* PASSAGE PROVIDED:
---------------

The cost of refactoring
Most engineers have actively refactored code they're responsible for, and a lot think there's no cost to refactoring - but there is. Let's explore and understand, what is it?
Many teams like to live by the 'boy scouting' mantra - leave an area cleaner than you found. Thus, refactoring is widespread in software engineering teams - but at what cost?
There's always a cost. Everything done, every decision made, has tradeoffs. It's essential to remember this when making decisions - whether architecture decisions, when and what to refactor, work prioritisation, or even just delaying replying to a message from somebody until later.
Contents
When is a good time to refactor?
What are the costs of refactoring?
What is the cost of NOT refactoring?
How to refactor well
When is a good time to refactor?
Deciding when to refactor is subjective - and relies heavily on context. You have to make an informed decision where you have weighed the tradeoffs (costs) in refactoring something, and the cost is worth the price.
I can't make that decision for you, but I can inform you when there are good scenarios to consider refactoring.
The two most prominent ticks to go ahead with refactoring, in my mind, are:
The team is hurting from an earlier decision (such as architecture), and refactoring can remove or reduce the pain.
There is a business case (user requirement) to be working in the area that is giving your team pain.
Many engineers often make it apparent that they want to refactor an area. Generally, engineers are more vocal about this than anything and are persistent about it - but this doesn't mean it's an actual pain point that needs to be addressed, and that's an easy trap to fall into.
One way to ensure you/the team (truly) feel the pain of an area is to choose a priority area to refactor and provide reasons for it. If there's even data to back it up, then it's a pain point - not to say you need this data, but it helps validate the concern.
Before you go off and do any refactoring, ensure the team is on board - there's nothing worse than all the cost and no reward because the team disagrees the area needs refactoring.
Dedicate time to refactoring, or do it ad hoc?
I'm not a fan of etching out dedicated time for refactoring - putting that out there now.
The best time to refactor is ad hoc when you meet both criteria above. Having a user need gives you a reason to be in the area and feel the pain, which means you have work to do in the area - so you can refactor as part of business-as-usual (BAU) work without putting dedicated time aside, reducing one cost of refactoring and optimising time utilisation.
What are the costs of refactoring?
Many engineers find refactoring code rejuvenating work, so they vocalise this desire and overplay the importance of it. We must ensure we're pragmatic and consider the tradeoffs before committing.
Time is such a costly thing. When you are refactoring, what are you not doing? Revenue (features, infra, etc.) generating work. I know it's not black and white; it never is, but that's an easy way to look at it here. Time spent refactoring is time spent not building new features - but it's more than that. When you make a change (refactor), somebody has to use their time to review that change, and then somebody has to spend time ensuring no behaviours have changed or bad ones have been introduced. You should use behaviour-driven tests to help with the last one, but that only slightly reduces costs.

---------------

* DATASET RECORDS:

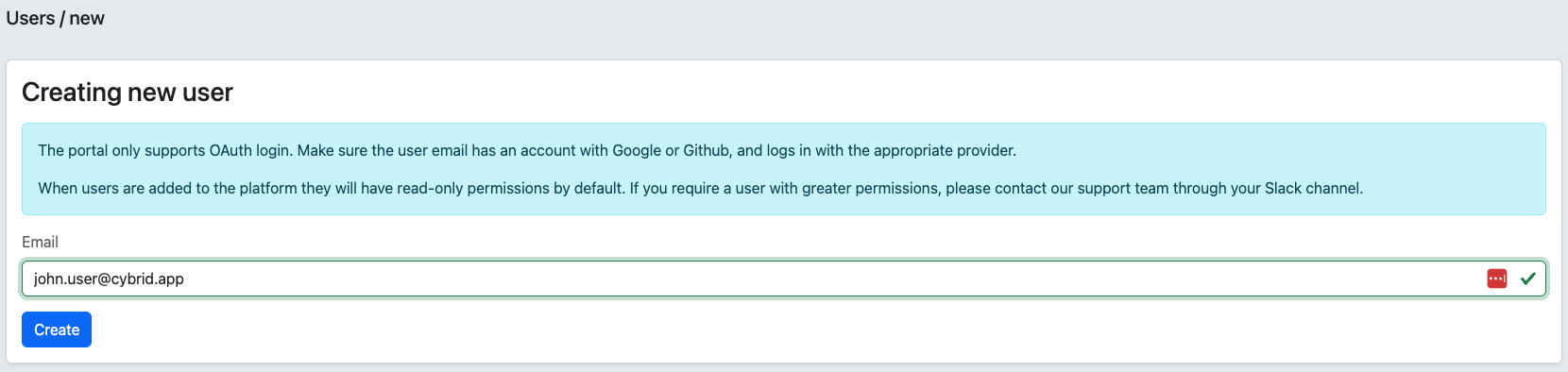Select the 'new' breadcrumb item
The width and height of the screenshot is (1568, 372).
tap(87, 18)
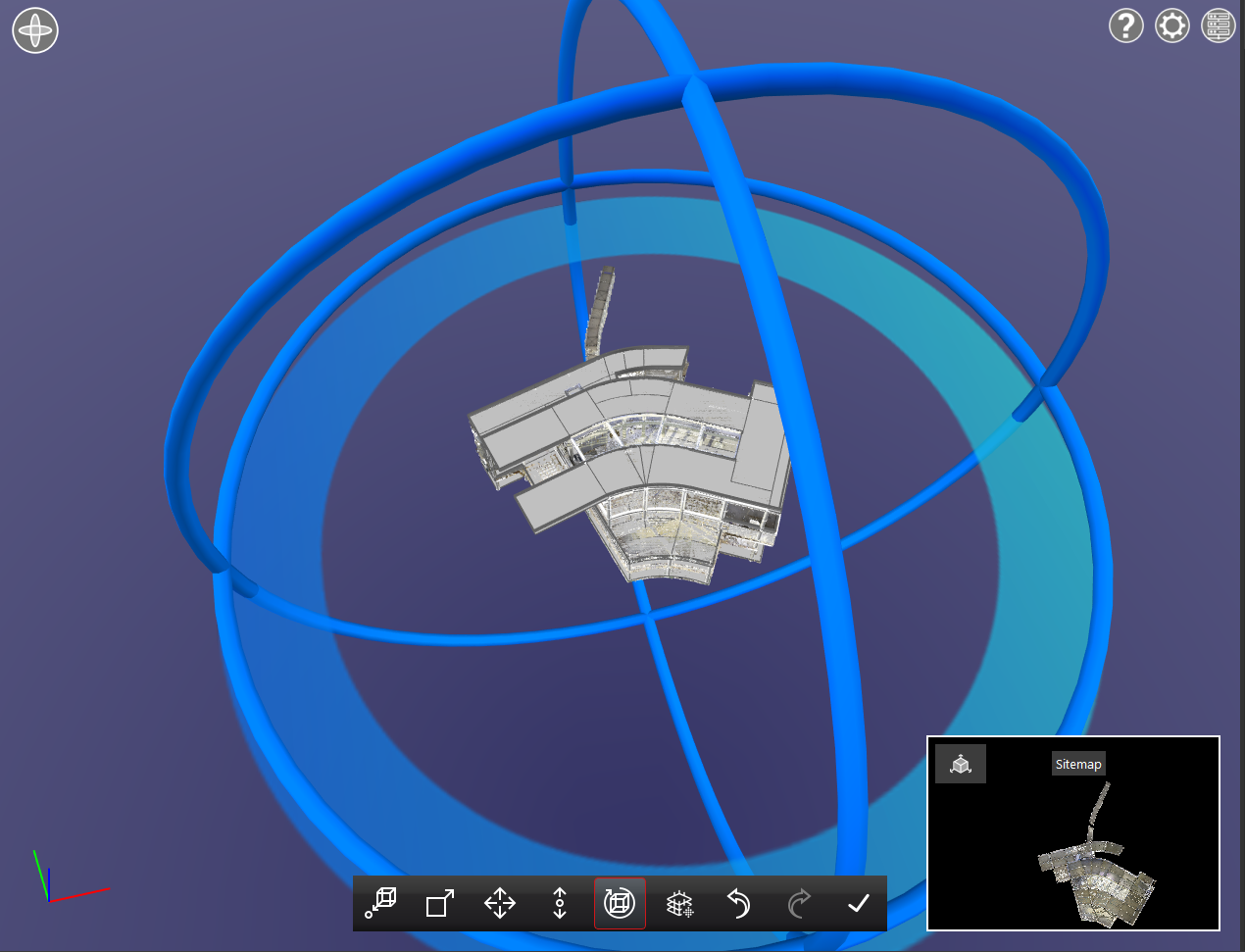Open the help question mark icon
Viewport: 1245px width, 952px height.
(x=1125, y=25)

---------------

* OBJECTIVE A:
Decide whether each statement agrees with the page on refactoring costs. Answer yes or no for each, and quote the words from the page that settle it.
(i) The author favors setting aside dedicated time for refactoring.
(ii) Behavior-driven tests only slightly reduce the cost of making sure no behaviors have changed.
(iii) The author holds that data is required before an area counts as a pain point.
* OBJECTIVE B:
Reproduce verbatim the part of the page on refactoring costs between "There's always a" and "to consider refactoring.", inclusive.

* CORRECT ANSWER A:
(i) No: "I'm not a fan of etching out dedicated time for refactoring"
(ii) Yes: "You should use behaviour-driven tests to help with the last one, but that only slightly reduces costs."
(iii) No: "not to say you need this data, but it helps validate the concern."

* CORRECT ANSWER B:
There's always a cost. Everything done, every decision made, has tradeoffs. It's essential to remember this when making decisions - whether architecture decisions, when and what to refactor, work prioritisation, or even just delaying replying to a message from somebody until later.
Contents
When is a good time to refactor?
What are the costs of refactoring?
What is the cost of NOT refactoring?
How to refactor well
When is a good time to refactor?
Deciding when to refactor is subjective - and relies heavily on context. You have to make an informed decision where you have weighed the tradeoffs (costs) in refactoring something, and the cost is worth the price.
I can't make that decision for you, but I can inform you when there are good scenarios to consider refactoring.